QUALITY: One of England’s largest teaching hospitals has achieved a dramatic turnaround in the care and survival of patients with sepsis after developing a tool to hold individual clinicians to account for their care.
Doctors at Nottingham University Hospitals Trust believe their work, covering more than 600 patients, could be adopted by other trusts and help save lives and improve patient outcomes.
They developed an individualised feedback and audit process which reports monthly to consultants, junior doctors and nurses about how well they and their teams cared for specific patients.
Their care is “red, amber, green” rated and given a score on how well the team complied with guidelines for treating severe sepsis.
It was prompted by an initial assessment of the trust’s sepsis care in 2005, which showed the trust was just 15 per cent compliant with the international guidelines launched that year.
As a result of the new tool, and a local commissioning for quality and innovation premium, the trust has improved to up to 80 per cent compliance earlier this year. Its crude mortality rate for sepsis cases admitted to critical care has fallen from 42 to 28 per cent over the same period, while trust-wide standardised mortality for septicaemia has fallen from 119 to 86 per cent since 2009.
The treatment of patients with sepsis, a time critical condition which can lead to multi-organ failure and death, has been identified as a national CQUIN priority for 2015-16 with a value of 0.25 per cent of a provider’s contract value.
There are 102,000 cases of sepsis each year in the UK and 36,000 deaths, costing the NHS an estimated £2bn a year. Sepsis kills more people a year than bowel cancer, breast cancer and prostate cancer combined.
Acute and critical care medicine consultant at NUH and sepsis lead Dr Mark Simmonds said he believed the individual feedback had led to a change in practice by staff and improved outcomes. The trust is now applying the process to a range of other conditions including cardiac arrest, early warning score policy and emergency surgery pathways, he added.
Dr Simmonds said the audit process identified “who was seeing the patient and where, who was getting involved in their care and when key decisions were made. For every case we sent a simple traffic light report back to the treating team as rapidly as possible and where there were issues we made comments.”
He added: “We have moved from audit being an institutionalised dull and boring process into something that actually makes a difference. Audit is now part of the intervention.”

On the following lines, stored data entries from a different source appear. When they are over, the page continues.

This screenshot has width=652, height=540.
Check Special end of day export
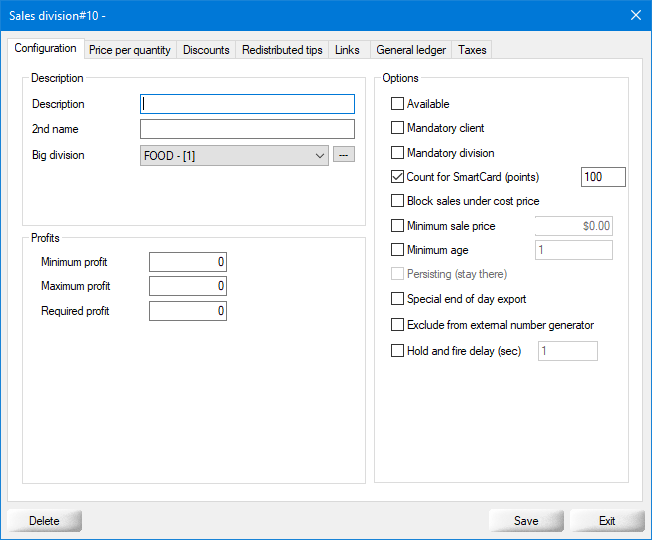[x=398, y=299]
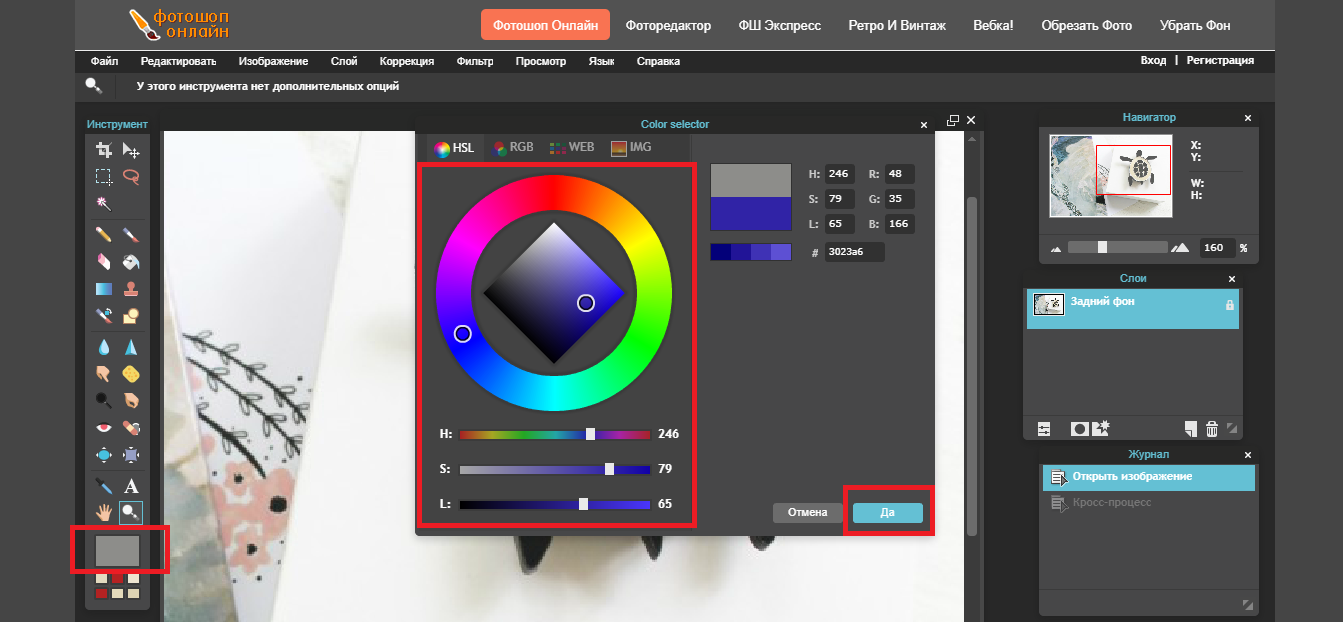Viewport: 1343px width, 622px height.
Task: Choose the Eraser tool
Action: click(x=103, y=261)
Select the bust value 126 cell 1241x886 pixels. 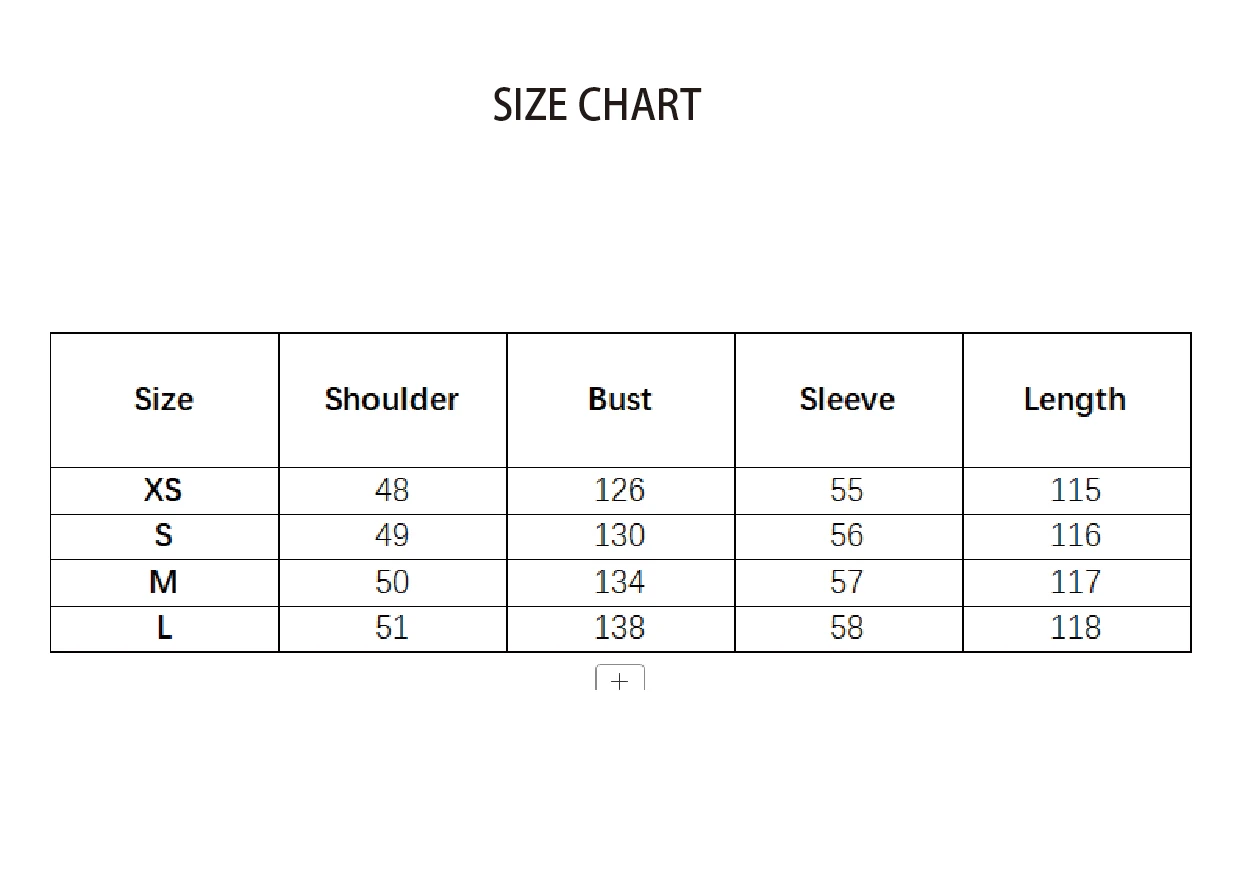620,490
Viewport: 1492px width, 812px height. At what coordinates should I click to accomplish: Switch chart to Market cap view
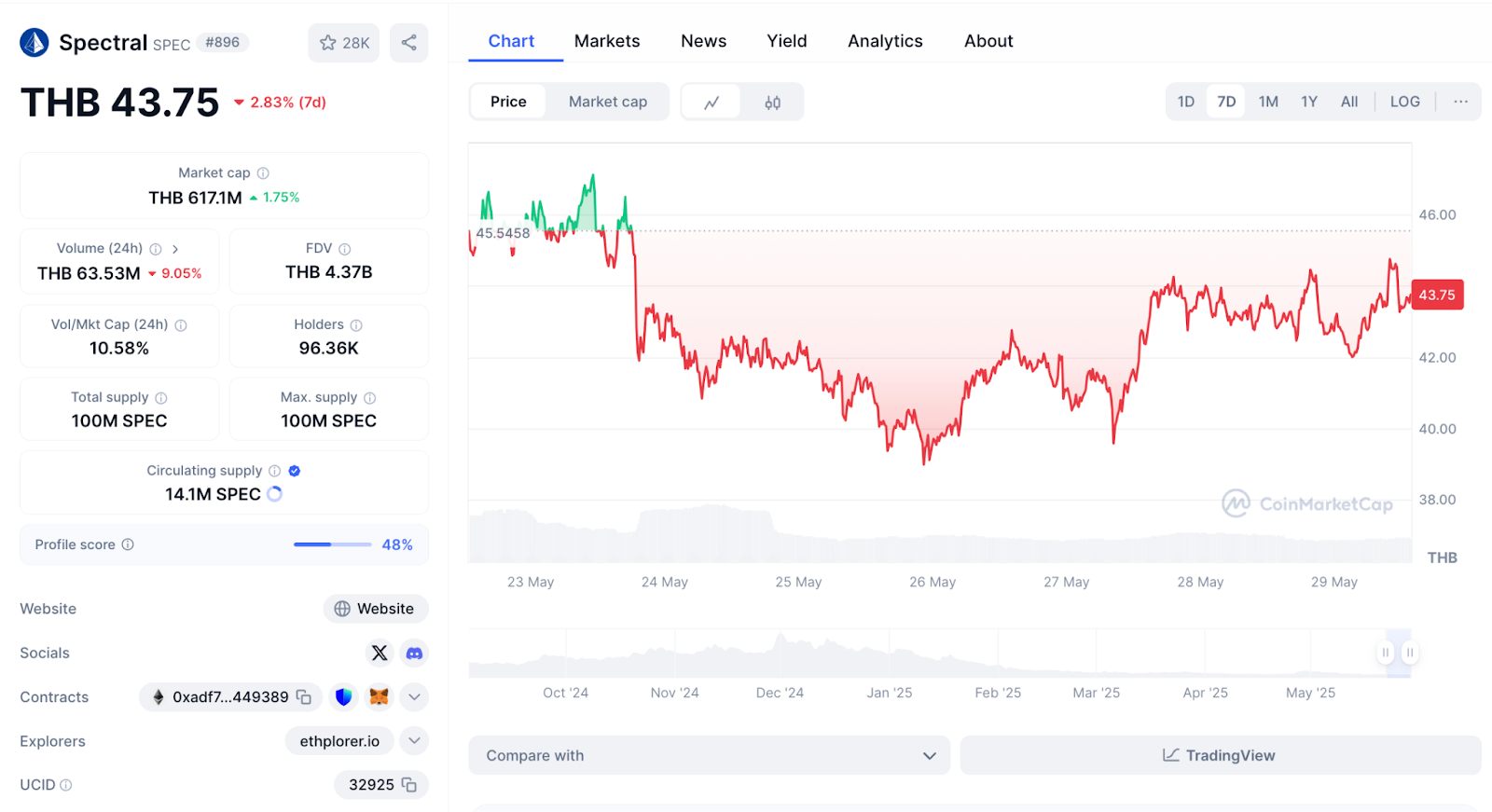pyautogui.click(x=607, y=102)
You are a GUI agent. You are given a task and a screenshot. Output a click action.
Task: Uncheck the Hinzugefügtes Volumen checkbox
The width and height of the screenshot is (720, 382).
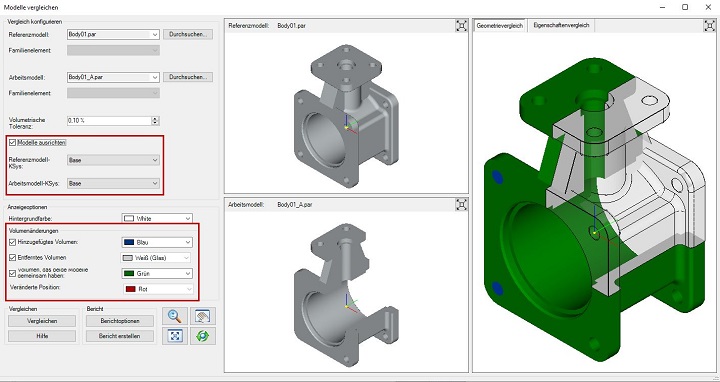pos(12,242)
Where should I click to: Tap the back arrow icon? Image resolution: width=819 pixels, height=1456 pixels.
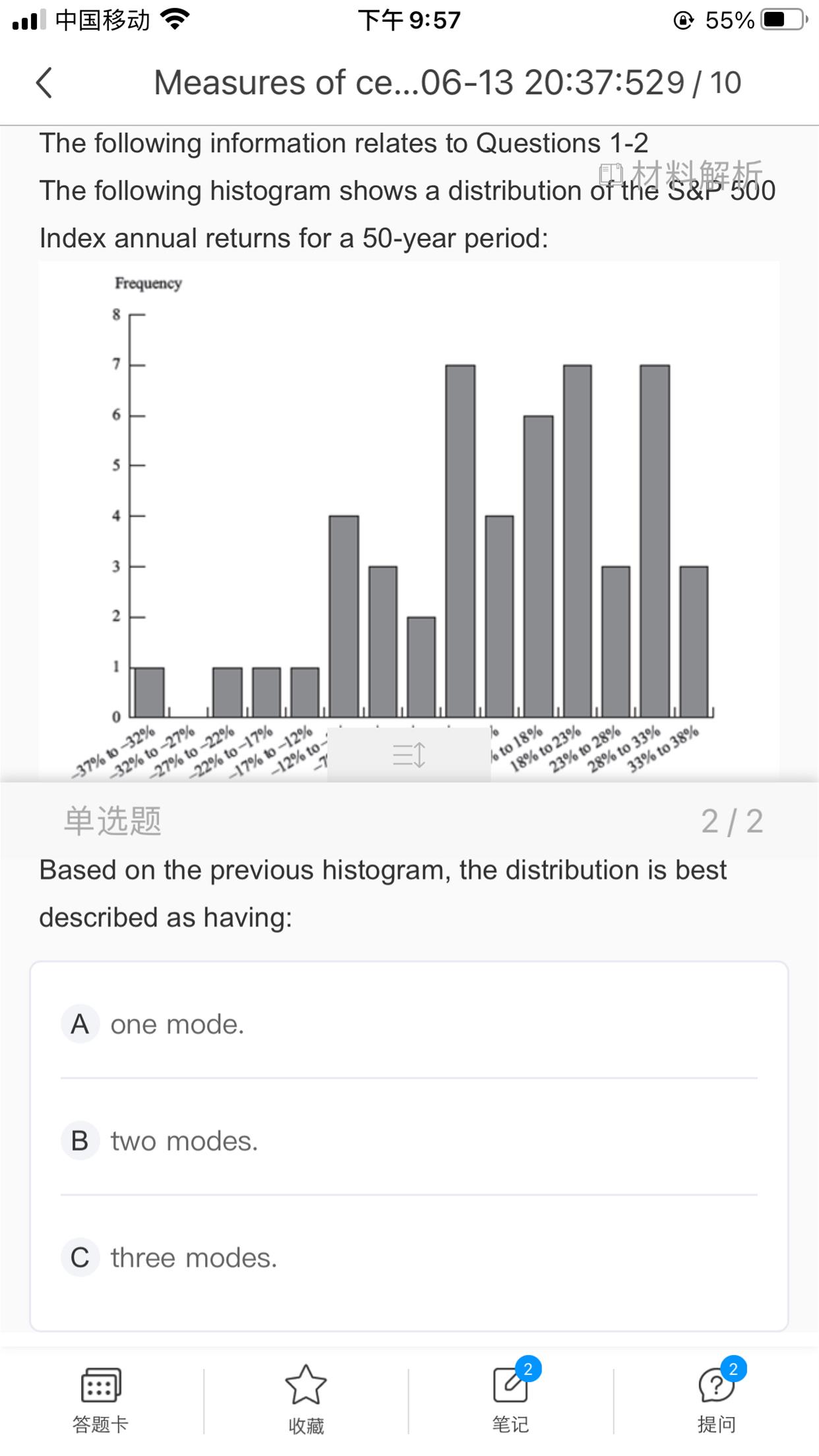click(44, 83)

The trust also took action where poor care was identified and Dr Simmonds cited one case where the local coroner was informed as a result of the audit. In other cases issues were referred to the trust’s associate medical director for patient safety.
Dr Simmonds said this accountability was an important element of the audit tool, saying: “If you make teams and individuals aware of their performance they will improve. Everyone thinks they are doing the best for their patients but if they are not they will learn and improve from that far more than they will a lecture or email.
“The way you move from blame to accountability is that blame is always negative whereas accountability can be both positive and negative.”